Aku luapkan di tempat tidur, ketika aku menerima sms dari Arian, aku langsung memeluk guling, lalu guling-gulingan. Aku luapkan di depan kaca, cengengesan tak karuan. Aku luapkan di kamar mandi, menyanyikan lagu-lagu cinta walau harus membangkitkan amarah Mama, Papa dan Abang. Yang paling aman, meluapkannya di antara hujan. Karena Arian, aku suka hujan.
Arian. Entah mengapa aku sangat menyukai cowok ini. Cowok biasa dengan senyum ramah dan kenakalannya yang menggemaskan.
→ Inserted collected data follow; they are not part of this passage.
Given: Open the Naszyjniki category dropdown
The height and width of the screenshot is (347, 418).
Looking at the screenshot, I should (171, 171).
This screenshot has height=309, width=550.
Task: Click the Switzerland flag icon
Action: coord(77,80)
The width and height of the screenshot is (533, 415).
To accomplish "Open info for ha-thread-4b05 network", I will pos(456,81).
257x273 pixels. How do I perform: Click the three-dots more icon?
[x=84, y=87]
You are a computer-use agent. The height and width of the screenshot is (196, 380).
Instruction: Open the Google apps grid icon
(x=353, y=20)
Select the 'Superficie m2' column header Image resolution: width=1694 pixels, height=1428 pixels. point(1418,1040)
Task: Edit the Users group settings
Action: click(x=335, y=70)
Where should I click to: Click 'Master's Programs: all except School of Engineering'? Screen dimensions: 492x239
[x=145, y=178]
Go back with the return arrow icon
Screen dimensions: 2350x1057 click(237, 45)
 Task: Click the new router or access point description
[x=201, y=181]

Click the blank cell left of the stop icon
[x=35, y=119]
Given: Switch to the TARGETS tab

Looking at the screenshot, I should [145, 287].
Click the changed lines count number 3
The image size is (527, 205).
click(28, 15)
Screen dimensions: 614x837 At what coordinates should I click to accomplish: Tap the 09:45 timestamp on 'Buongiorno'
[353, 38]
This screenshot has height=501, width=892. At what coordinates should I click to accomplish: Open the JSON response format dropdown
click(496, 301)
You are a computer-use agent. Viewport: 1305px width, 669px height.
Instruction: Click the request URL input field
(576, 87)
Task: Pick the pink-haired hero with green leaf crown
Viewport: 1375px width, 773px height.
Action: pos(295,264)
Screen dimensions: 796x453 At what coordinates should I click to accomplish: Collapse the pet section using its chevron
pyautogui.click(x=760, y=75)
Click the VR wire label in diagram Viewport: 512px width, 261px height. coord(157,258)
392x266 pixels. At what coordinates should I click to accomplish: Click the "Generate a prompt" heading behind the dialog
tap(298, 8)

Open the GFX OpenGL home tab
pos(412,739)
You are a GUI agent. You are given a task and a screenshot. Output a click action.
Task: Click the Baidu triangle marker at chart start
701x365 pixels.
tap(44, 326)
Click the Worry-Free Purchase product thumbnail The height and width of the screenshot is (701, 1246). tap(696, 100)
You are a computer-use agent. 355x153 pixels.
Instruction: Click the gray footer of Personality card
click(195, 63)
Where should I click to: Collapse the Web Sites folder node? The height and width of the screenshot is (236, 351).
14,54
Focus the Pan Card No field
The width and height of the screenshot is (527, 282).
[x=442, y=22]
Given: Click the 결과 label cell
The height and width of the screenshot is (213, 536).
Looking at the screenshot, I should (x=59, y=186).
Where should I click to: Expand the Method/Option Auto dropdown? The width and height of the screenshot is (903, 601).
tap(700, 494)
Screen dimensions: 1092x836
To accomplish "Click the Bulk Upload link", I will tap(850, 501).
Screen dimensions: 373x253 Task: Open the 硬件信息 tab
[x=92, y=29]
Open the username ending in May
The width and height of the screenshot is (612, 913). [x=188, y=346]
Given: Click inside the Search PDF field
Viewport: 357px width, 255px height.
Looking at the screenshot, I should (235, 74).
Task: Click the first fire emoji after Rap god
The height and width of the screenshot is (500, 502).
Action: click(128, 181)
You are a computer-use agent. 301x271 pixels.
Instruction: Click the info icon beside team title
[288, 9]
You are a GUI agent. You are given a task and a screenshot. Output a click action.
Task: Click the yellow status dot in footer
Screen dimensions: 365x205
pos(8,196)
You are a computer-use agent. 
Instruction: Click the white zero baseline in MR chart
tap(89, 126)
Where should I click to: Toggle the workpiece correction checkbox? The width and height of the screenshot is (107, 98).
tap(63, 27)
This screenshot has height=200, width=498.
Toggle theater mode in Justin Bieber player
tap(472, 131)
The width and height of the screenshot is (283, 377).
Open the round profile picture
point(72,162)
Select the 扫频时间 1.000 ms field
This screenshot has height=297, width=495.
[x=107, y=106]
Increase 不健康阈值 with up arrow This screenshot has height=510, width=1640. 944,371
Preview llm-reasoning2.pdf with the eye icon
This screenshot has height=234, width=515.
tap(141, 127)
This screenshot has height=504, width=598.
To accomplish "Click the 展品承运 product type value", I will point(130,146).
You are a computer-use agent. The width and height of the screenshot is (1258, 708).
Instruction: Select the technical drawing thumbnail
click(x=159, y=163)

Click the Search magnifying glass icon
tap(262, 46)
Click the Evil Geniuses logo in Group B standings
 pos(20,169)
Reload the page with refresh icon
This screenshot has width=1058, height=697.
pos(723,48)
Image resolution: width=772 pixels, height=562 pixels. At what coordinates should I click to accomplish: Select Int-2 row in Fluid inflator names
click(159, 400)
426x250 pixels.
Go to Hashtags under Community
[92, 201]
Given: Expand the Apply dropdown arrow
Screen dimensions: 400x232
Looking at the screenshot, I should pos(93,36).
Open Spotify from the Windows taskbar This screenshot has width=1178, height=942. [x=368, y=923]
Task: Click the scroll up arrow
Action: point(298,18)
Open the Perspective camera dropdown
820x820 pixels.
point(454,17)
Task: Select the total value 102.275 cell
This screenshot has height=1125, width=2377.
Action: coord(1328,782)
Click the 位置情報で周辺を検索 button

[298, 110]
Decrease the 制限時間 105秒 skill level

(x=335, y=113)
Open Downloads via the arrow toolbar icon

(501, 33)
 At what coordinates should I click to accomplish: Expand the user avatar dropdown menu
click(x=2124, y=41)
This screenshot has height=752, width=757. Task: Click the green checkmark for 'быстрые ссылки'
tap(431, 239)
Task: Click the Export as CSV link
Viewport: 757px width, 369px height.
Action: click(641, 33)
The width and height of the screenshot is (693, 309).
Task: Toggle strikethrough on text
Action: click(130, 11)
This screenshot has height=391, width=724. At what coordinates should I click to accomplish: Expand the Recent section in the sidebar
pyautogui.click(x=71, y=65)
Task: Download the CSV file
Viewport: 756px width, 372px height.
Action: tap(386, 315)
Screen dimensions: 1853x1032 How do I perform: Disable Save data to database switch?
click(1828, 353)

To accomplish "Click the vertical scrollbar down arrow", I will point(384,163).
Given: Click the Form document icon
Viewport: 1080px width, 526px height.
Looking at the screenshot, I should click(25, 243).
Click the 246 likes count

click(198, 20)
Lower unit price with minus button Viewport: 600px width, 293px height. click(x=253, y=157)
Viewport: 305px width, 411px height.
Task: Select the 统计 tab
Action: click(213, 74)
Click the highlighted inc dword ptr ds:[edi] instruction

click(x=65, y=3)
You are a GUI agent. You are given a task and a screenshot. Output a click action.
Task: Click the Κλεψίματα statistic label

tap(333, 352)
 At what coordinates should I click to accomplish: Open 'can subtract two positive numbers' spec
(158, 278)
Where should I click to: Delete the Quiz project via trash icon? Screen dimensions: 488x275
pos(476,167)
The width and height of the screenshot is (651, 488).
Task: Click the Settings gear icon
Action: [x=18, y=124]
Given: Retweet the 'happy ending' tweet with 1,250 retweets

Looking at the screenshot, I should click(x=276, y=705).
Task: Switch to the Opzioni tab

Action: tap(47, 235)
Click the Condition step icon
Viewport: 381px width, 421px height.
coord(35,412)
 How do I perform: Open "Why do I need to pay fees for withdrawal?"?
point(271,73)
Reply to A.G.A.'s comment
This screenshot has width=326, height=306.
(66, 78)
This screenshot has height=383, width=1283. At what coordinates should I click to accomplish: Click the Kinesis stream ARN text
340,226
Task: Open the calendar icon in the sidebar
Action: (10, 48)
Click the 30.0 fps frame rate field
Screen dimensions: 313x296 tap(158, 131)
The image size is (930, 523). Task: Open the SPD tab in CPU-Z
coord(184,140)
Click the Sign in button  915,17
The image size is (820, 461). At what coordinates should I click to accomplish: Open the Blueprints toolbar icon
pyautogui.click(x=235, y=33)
Dia suka main sepak bola. Dia suka Geografi. Dia suka Luis Figo. Dia suka nonton film Jackie Chan. Dia suka makan permen karet. Satu hari di sekolah menghabiskan 3 botol air mineral. Dia suka main drum, walaupun tidak mahir. Dia suka baca komik Naruto. Dia suka Hinata. Dia suka Nikita Willy dan Syahrini (yang ini sebenarnya rahasia kami berdua). Dia suka Sum 41. Dia suka main catur. Dia punya ikan koi. Dia punya segudang kaset PS. Dia punya segudang foto Nara. Dia punya boneka Sonic dari Nara. Dia suka menciumi foto Nara. Dia suka mengantar Nara les Matematika Rabu dan Sabtu sore. Dia suka membelikan Nara es krim. Dia suka rambut Nara. Dia suka pipi Nara. Dia suka bibir Nara. Dia suka senyum Nara. Dia suka sama Nara. Dari dulu hingga detik ini.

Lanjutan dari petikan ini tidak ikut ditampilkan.